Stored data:
+ + + +
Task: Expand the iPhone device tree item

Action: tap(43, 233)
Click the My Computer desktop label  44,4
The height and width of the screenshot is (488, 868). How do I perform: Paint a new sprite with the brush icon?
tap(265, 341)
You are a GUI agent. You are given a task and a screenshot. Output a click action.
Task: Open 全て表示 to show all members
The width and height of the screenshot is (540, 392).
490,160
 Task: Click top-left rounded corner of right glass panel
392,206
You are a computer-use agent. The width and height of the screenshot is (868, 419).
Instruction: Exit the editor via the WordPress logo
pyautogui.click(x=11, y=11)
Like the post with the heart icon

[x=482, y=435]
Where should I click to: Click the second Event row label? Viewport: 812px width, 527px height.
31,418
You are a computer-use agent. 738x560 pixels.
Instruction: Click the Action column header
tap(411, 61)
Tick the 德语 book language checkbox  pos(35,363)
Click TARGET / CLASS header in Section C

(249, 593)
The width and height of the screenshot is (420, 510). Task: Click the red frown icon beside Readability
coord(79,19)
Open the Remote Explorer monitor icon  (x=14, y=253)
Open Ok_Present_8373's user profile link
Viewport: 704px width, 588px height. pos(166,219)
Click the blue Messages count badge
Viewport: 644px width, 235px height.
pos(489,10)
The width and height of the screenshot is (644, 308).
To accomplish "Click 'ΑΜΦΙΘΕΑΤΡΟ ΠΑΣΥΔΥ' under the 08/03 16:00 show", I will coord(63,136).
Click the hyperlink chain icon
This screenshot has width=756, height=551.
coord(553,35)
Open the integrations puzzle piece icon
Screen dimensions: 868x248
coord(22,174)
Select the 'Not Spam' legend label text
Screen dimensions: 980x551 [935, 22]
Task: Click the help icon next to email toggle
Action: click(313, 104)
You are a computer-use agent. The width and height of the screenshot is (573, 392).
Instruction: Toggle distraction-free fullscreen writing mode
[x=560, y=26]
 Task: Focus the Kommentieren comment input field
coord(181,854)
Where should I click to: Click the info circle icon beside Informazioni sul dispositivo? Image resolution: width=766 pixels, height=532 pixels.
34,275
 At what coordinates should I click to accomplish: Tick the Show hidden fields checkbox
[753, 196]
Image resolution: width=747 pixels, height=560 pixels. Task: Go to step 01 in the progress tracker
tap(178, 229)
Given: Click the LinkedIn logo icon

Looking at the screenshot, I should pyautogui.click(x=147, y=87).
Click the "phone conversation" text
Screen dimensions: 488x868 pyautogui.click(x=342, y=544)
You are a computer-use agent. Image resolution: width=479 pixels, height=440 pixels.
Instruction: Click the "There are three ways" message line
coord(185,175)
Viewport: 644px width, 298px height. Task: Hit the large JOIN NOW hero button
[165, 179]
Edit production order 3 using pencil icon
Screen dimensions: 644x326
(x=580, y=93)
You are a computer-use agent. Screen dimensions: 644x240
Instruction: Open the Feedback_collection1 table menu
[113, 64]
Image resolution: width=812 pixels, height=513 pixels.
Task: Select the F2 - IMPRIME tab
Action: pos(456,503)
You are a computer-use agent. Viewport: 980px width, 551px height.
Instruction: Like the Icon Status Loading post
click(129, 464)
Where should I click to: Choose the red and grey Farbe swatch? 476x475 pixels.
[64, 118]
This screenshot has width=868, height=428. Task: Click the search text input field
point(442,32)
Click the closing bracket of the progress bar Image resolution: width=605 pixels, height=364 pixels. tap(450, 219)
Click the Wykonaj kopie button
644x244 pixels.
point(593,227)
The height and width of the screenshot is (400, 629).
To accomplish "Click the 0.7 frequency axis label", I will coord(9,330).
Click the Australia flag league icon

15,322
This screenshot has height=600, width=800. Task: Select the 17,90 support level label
+ + + +
### Exercise prompt
Select and copy every line from the records that includes the word "agent".

### Answer area
You are a GUI agent. You are given a task and a screenshot. Output a click action.
You are a computer-use agent. The width and height of the screenshot is (868, 419).
You are a computer-use agent. 738x560 pixels.
You are a computer-use agent. The width and height of the screenshot is (573, 392).
You are a computer-use agent. Image resolution: width=479 pixels, height=440 pixels.
You are a computer-use agent. Screen dimensions: 644x240
You are a computer-use agent. Viewport: 980px width, 551px height.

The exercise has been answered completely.